Only lines with the word "Open" are wanted; copy each of them from the listing below.

**Material provided**
********************

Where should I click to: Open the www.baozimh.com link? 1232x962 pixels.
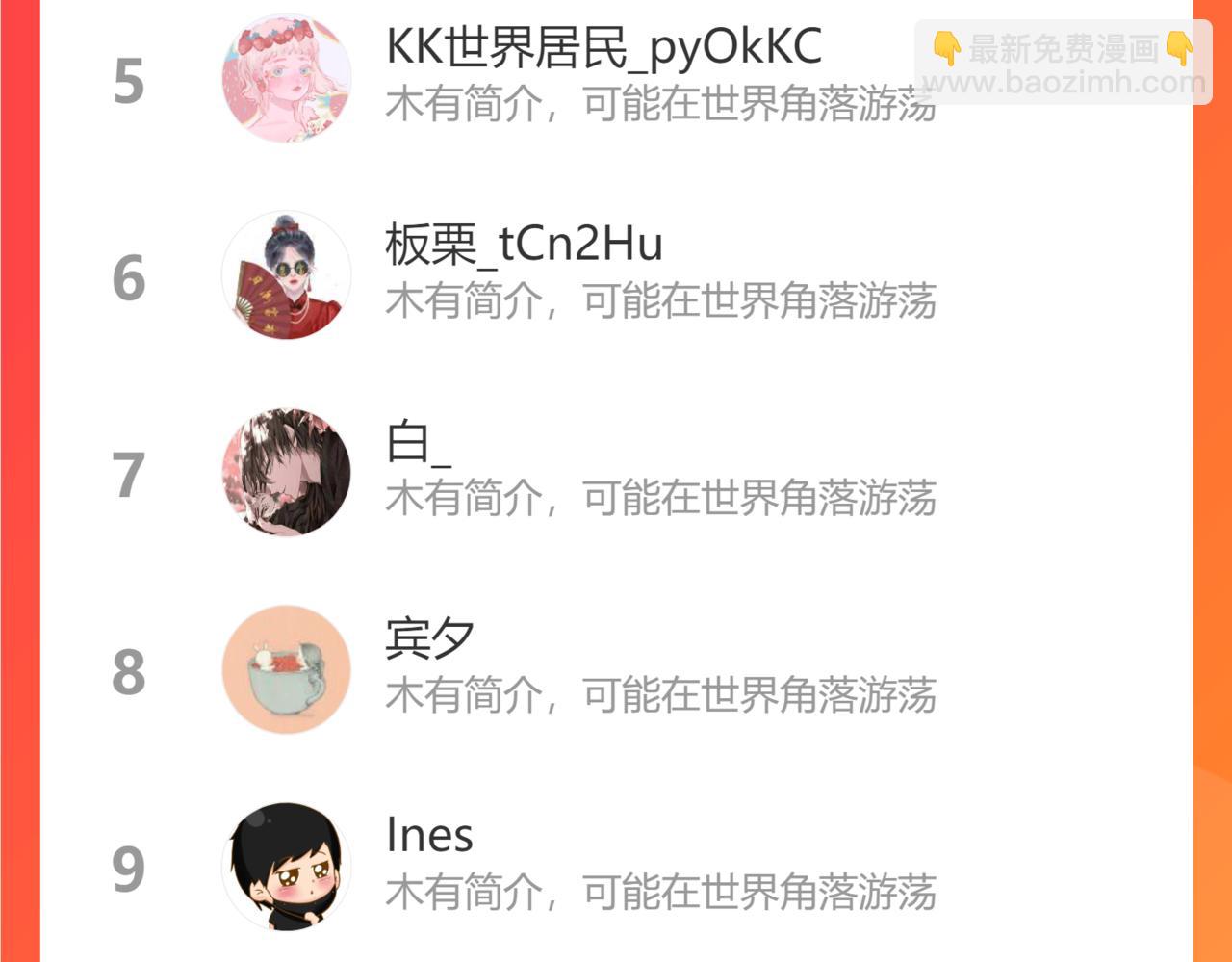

********************

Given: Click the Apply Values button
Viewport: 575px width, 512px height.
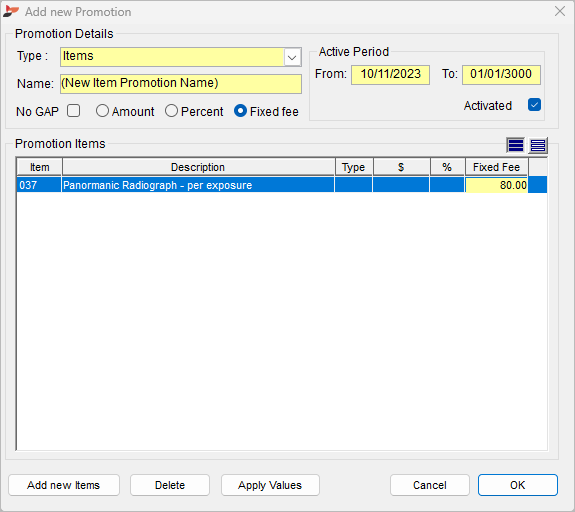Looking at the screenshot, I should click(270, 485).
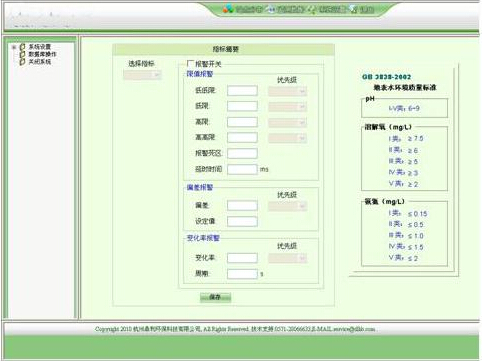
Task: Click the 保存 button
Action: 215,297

********************

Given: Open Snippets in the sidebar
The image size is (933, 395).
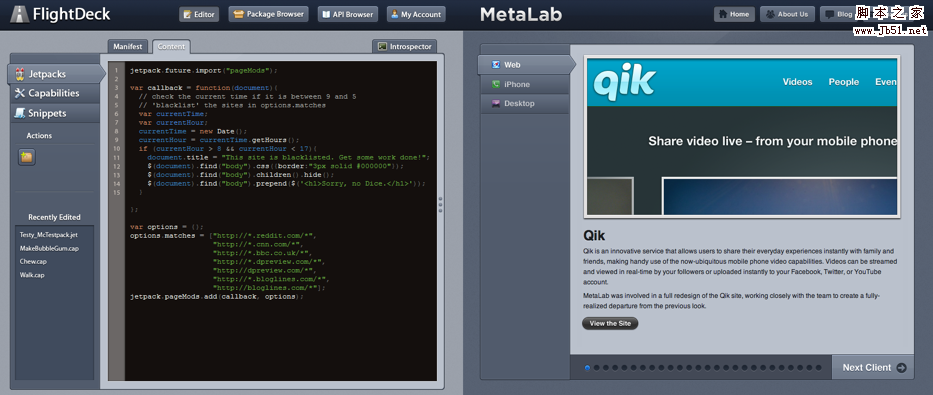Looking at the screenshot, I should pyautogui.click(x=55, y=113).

********************

**Result for this task**
Where should I click to: Open the www.baozimh.com link? 1232x962 pixels.
Given: Open Snippets in the sidebar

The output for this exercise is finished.